World Make Way cover image of Cat Watching a Spider by Ōide Tōkō

 

A curious, crouching cat on the book’s cover immediately drew me into World Make Way: New Poems Inspired by Art from The Metropolitan Museum of Art edited by Lee Bennett Hopkins. Eighteen thoughtful and evocative poems and the accompanying works of art that prompted their creation kept me turning the pages. This beautiful collection is everything a poetry anthology for children should be: diverse, original and, as the title suggests, inspiring. In the book’s back matter I learned that Lee Bennett Hopkins, the editor of World Make Way, holds the Guinness Book of World Records citation for compiling the most anthologies for children, making him more than well-suited to spearhead this satisfying project in conjunction with the Met.

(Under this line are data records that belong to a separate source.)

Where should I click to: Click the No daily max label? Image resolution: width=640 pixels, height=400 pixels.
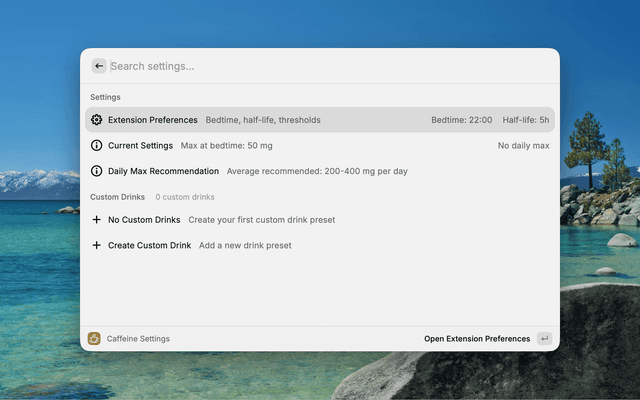(523, 146)

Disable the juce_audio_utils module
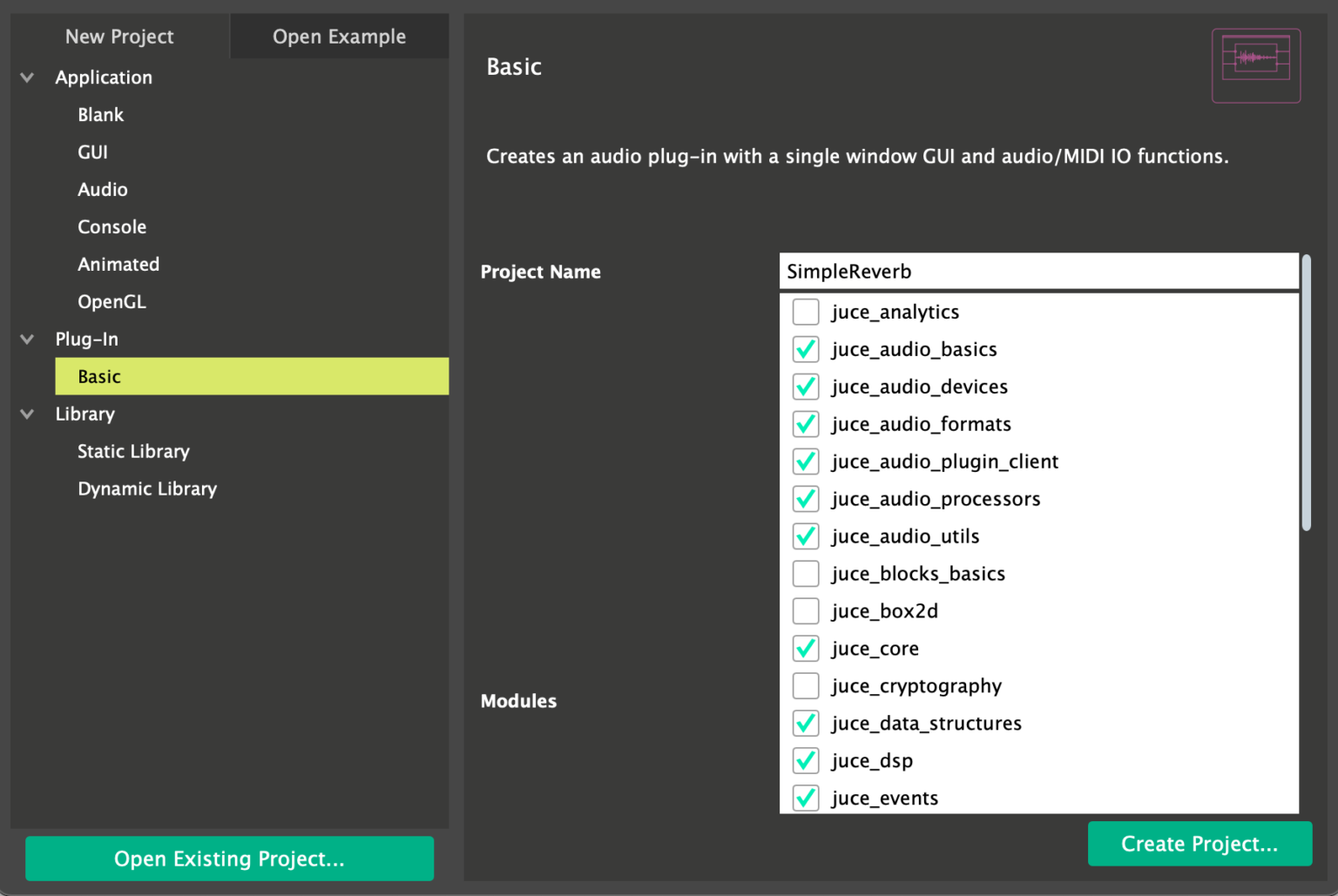click(x=806, y=536)

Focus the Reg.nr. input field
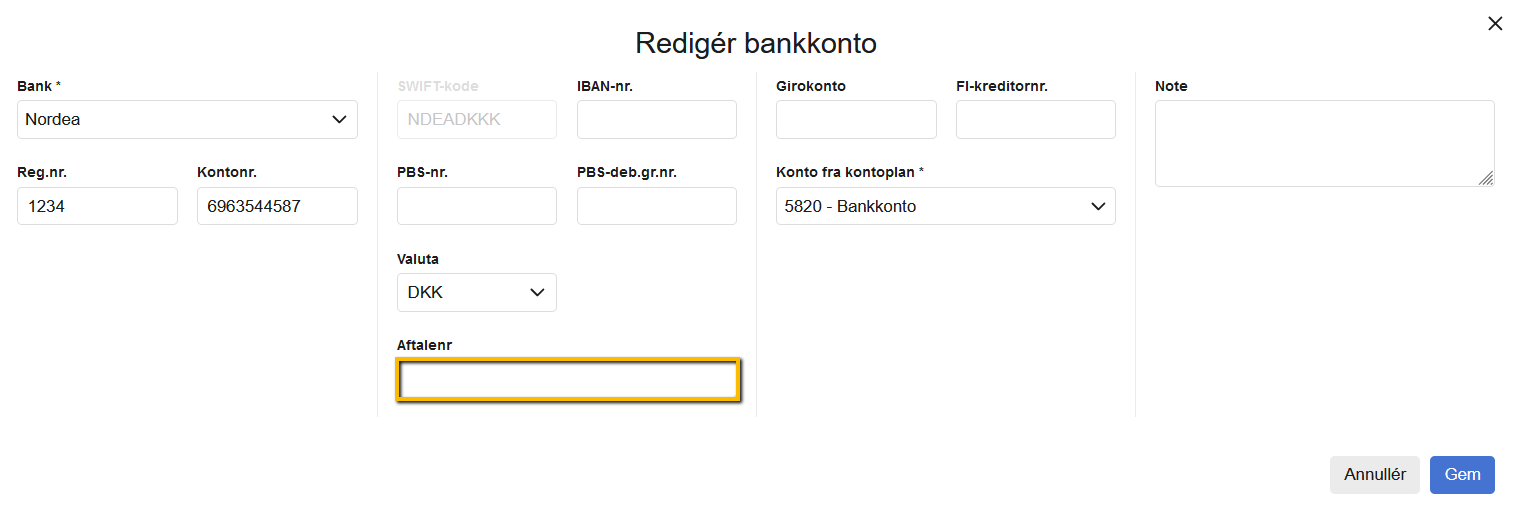pos(97,207)
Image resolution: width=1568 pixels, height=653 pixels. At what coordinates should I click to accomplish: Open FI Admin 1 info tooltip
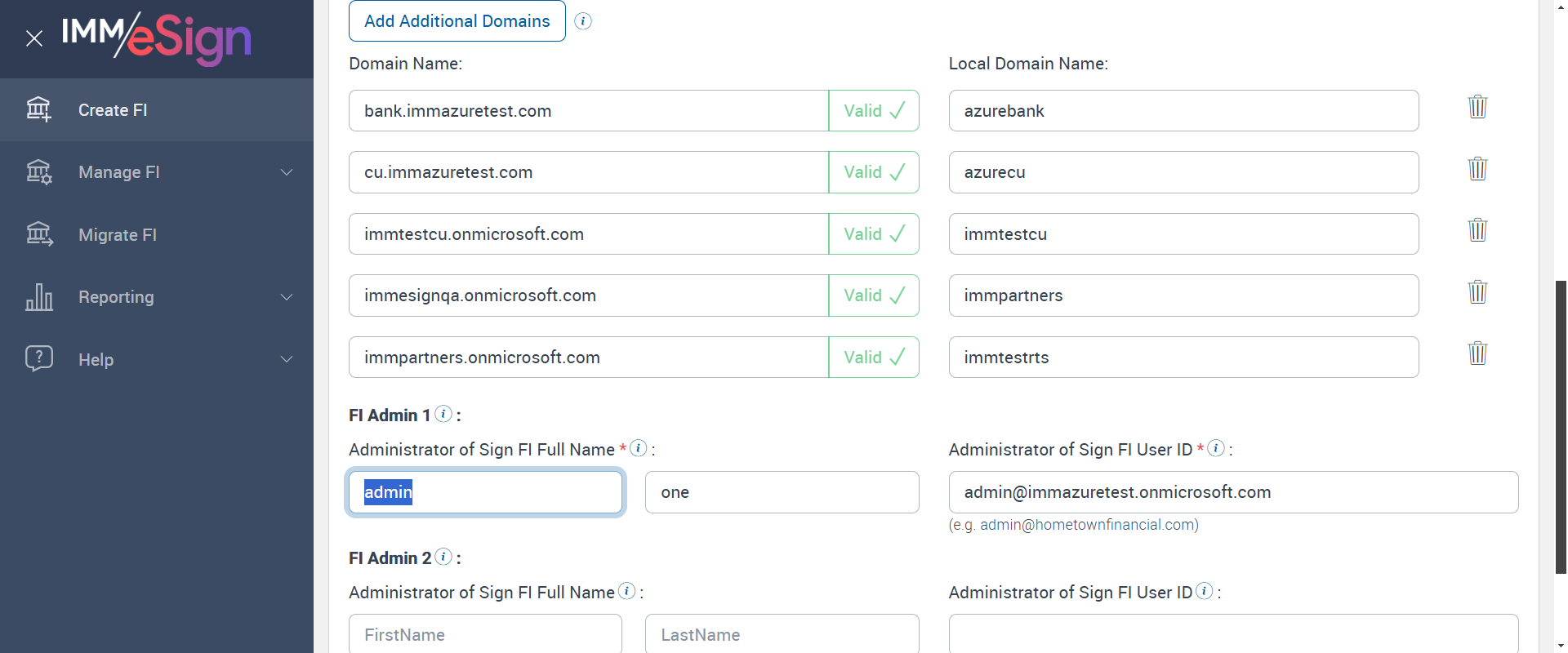[443, 414]
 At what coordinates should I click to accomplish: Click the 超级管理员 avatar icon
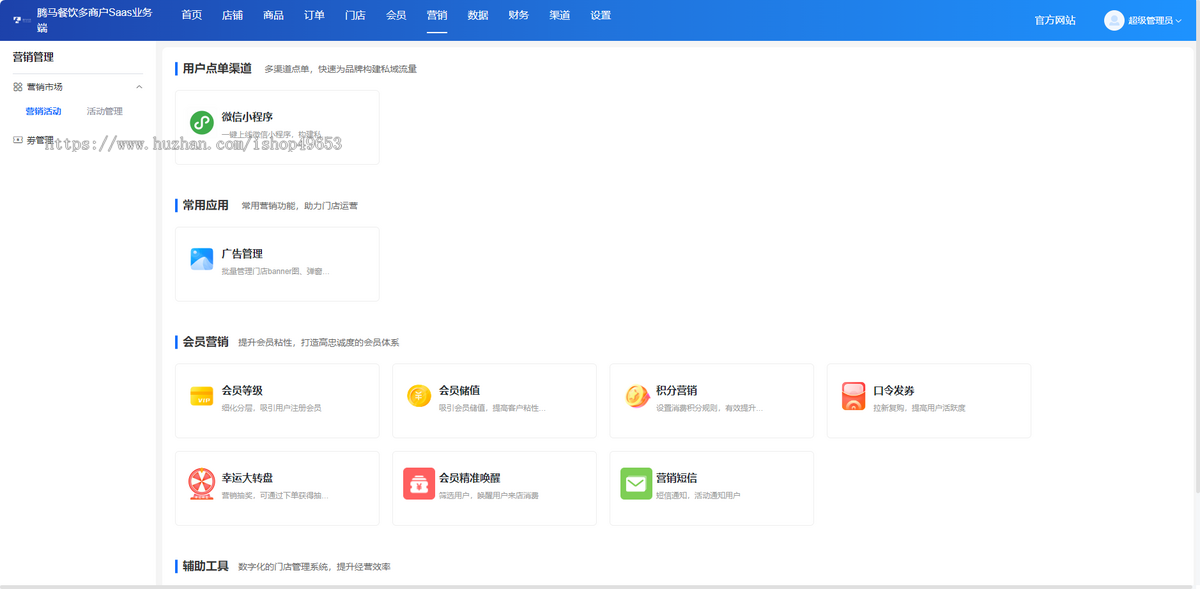[1113, 18]
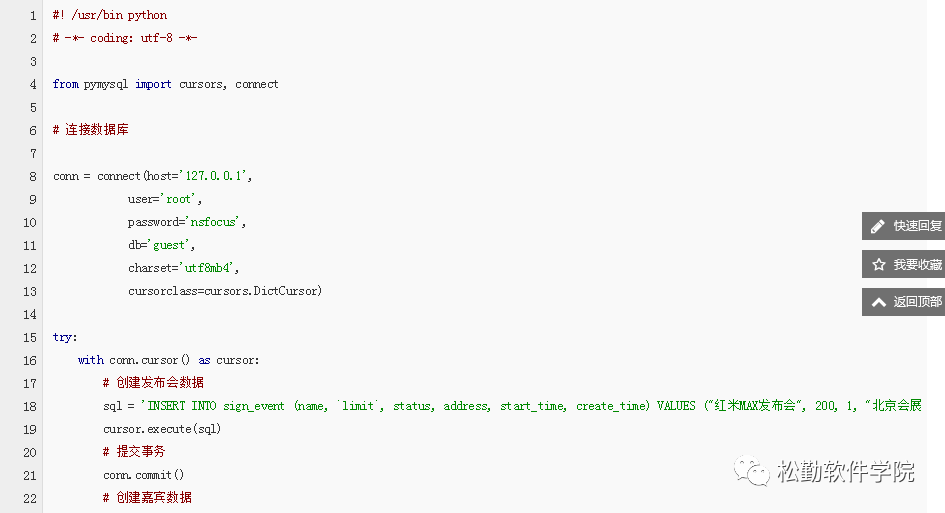Click line number 22 in the gutter
The width and height of the screenshot is (945, 513).
coord(29,498)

I appreciate the breadth of art that was selected and the variety of poems that were commissioned for World Make Way. There is something that will appeal to every reader who dives in, whether they like short, simple poems or those more complex and layered. There are serious poems and those that have fun with the reader like Marilyn Singer’s poem, Paint Me, the first in the book. In it the teen subject of Gustav Klimt’s portrait, Mäda Primavesi, bids the artist to make haste and finish up the painting because she’s such a busy person, hence the book’s title World Make Way, a line she utters in desperation! She has places to go. People to see. After all, if her family can afford to have Klimt paint her, she’s likely a socialite. Ultimately the book will show children how to look at art with fresh eyes and take from it something unique to them. Art evokes something different in each person who beholds it and the poems included perfectly capture that.

One particular poem that stayed with me was Young Ashoka Sundari by Amy Ludwig Vanderwater inspired by Shiva and Parvati Playing Chaupar: Folio from a Rasamanjari Series, 1694-95 by Devidasa of Nurpur. Her poem introduces readers to Ashoka who secretly observes her parents: I stand behind this neem tree / to watch my parents play / a game of chaupar / on a tiger rug / beneath bright mango sky. Offering a child’s perspective in her poem, Vanderwater helped me to have a lightbulb moment with the artwork. It’s not always about what we see when observing art, it’s also about what or who the artist left out, or where the scene is set. What a wonderful conversation starter! What does this art say to you? What do you think is happening here now? How does this picture make you feel? What might happen now that the child has witnessed this scene?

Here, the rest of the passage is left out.